Action item:
Reproduce exactly the span of lines beginning at the one with "Task: Open Justin Callaham's profile picture" and ending at the last line of the data below, omitting pictures.

The records:
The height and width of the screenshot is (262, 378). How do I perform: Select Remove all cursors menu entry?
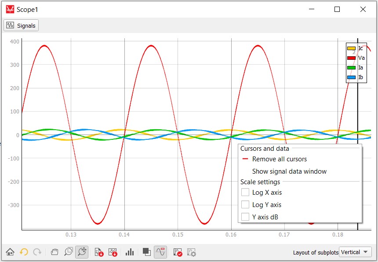click(279, 159)
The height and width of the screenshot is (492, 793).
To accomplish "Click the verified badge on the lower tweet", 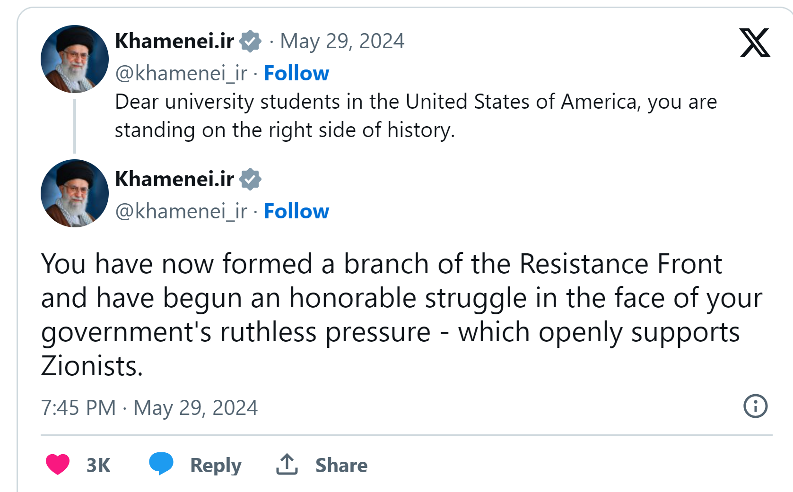I will 250,179.
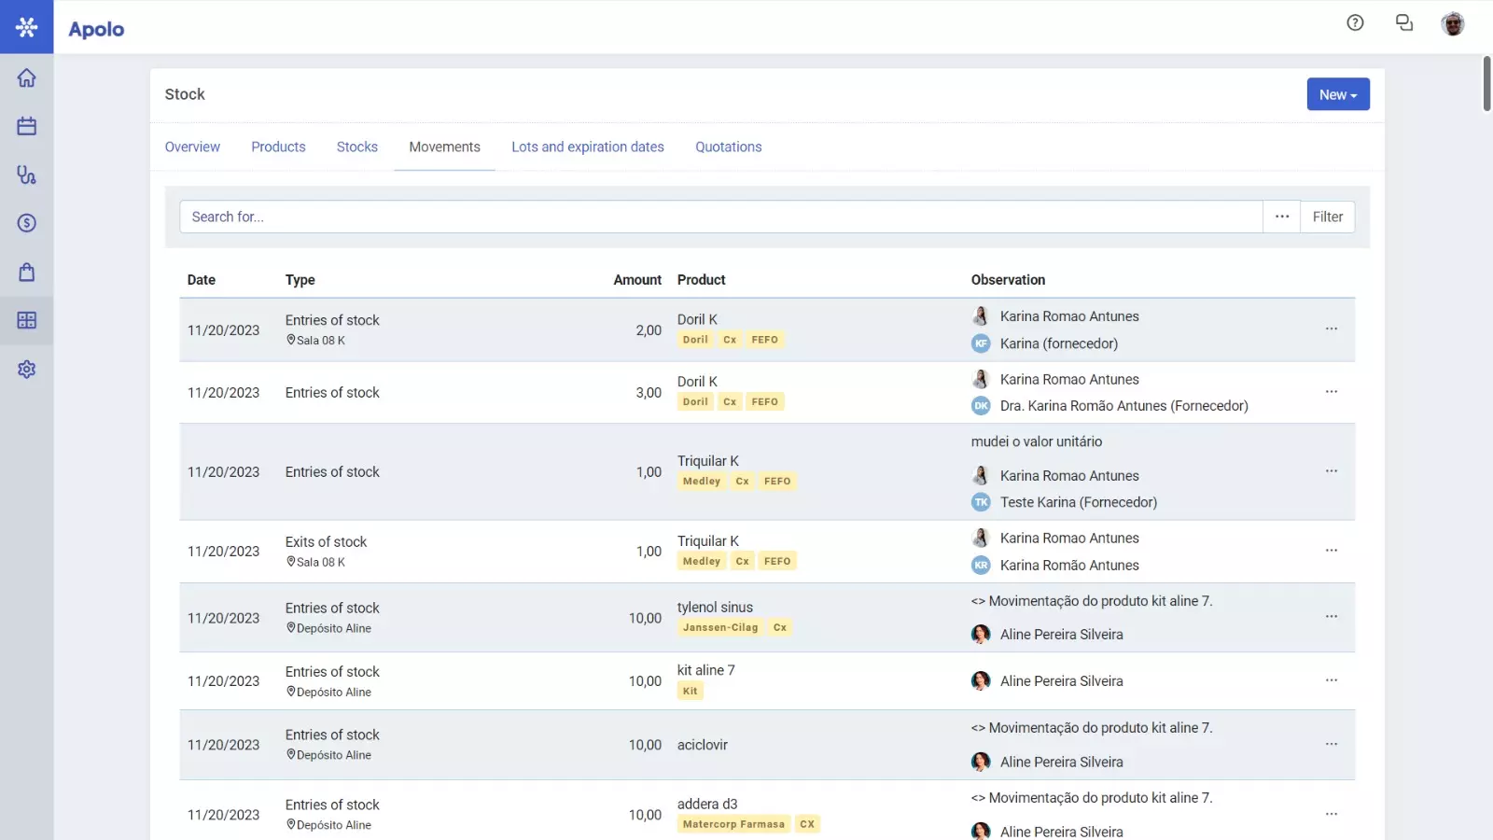This screenshot has height=840, width=1493.
Task: Click the shopping bag sidebar icon
Action: [26, 272]
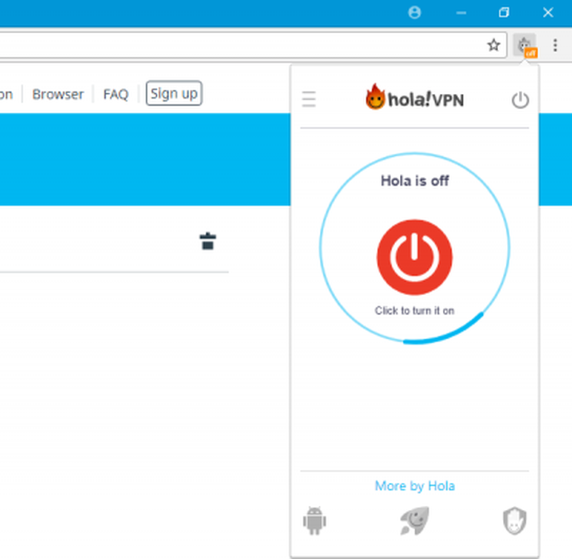Open the Hola hamburger menu

[x=309, y=100]
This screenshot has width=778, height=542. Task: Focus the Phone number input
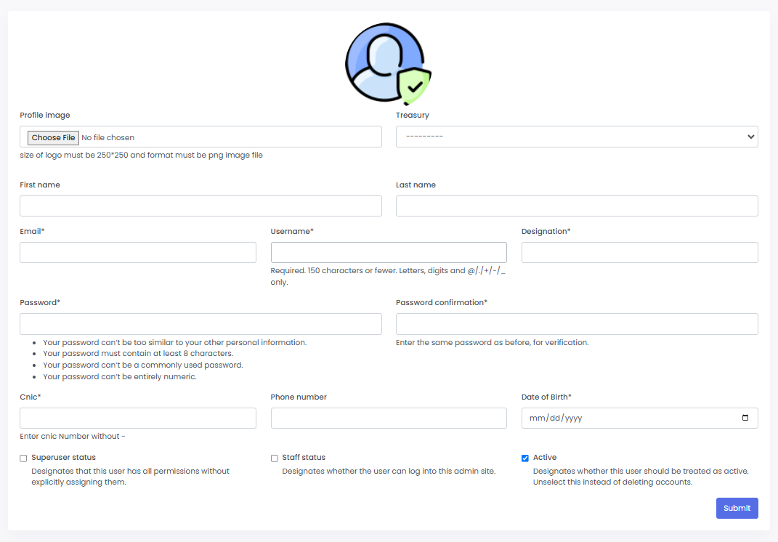[x=389, y=418]
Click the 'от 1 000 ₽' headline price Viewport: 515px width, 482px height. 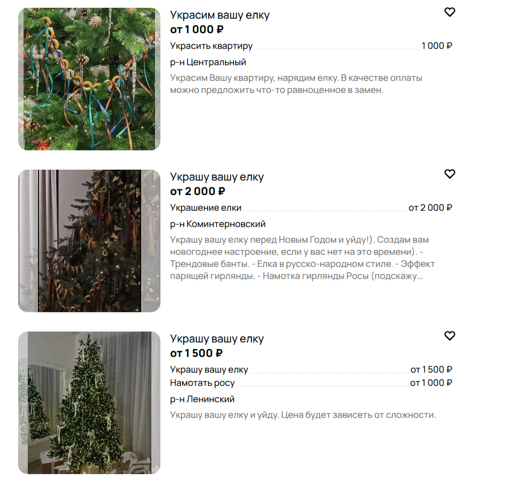[197, 30]
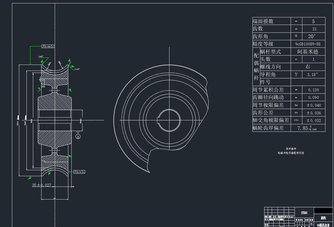Screen dimensions: 334x227
Task: Select the 端面摸数 row label
Action: (263, 21)
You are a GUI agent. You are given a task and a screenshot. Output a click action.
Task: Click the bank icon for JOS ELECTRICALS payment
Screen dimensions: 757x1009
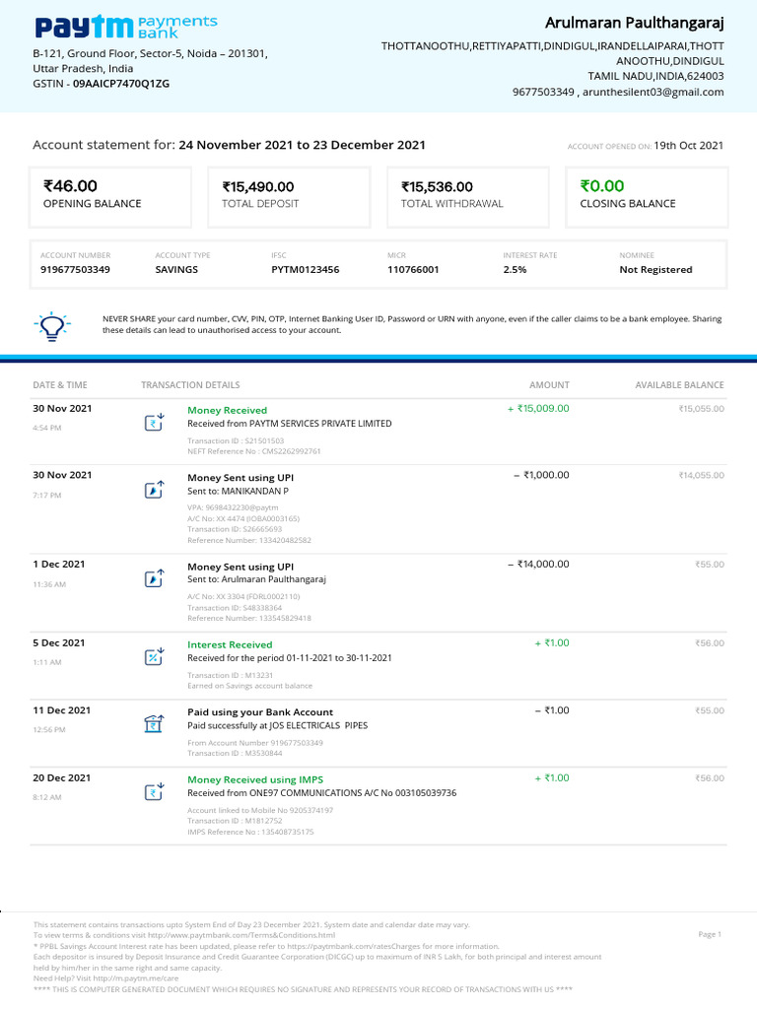click(154, 725)
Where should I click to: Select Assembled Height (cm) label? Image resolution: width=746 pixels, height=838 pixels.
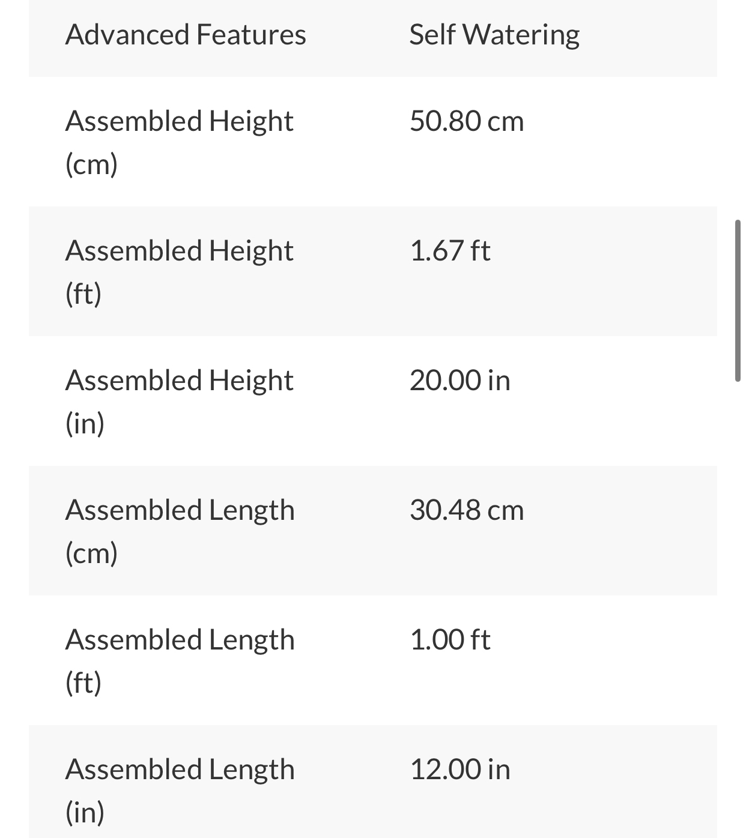[x=179, y=142]
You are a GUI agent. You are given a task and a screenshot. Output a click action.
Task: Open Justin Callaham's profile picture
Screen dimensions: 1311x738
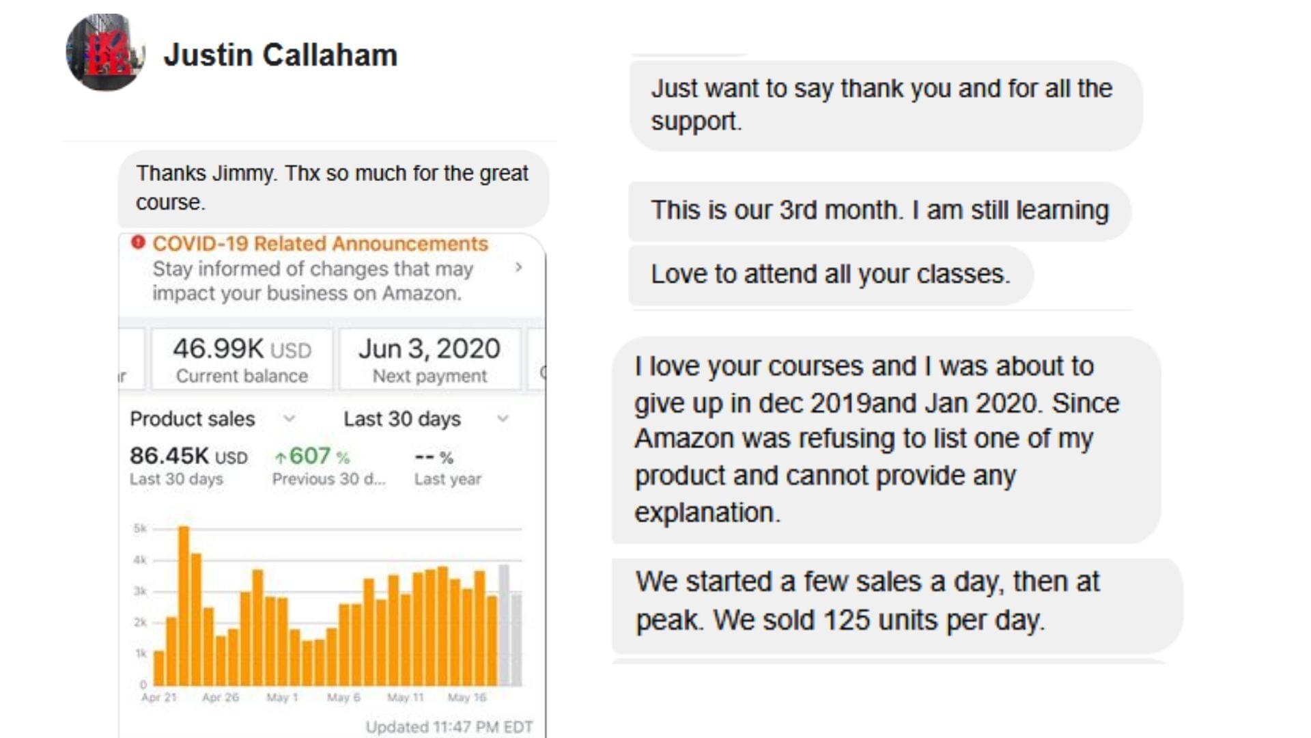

Your solution:
Task: Open Justin Callaham's profile picture
Screen dimensions: 1311x738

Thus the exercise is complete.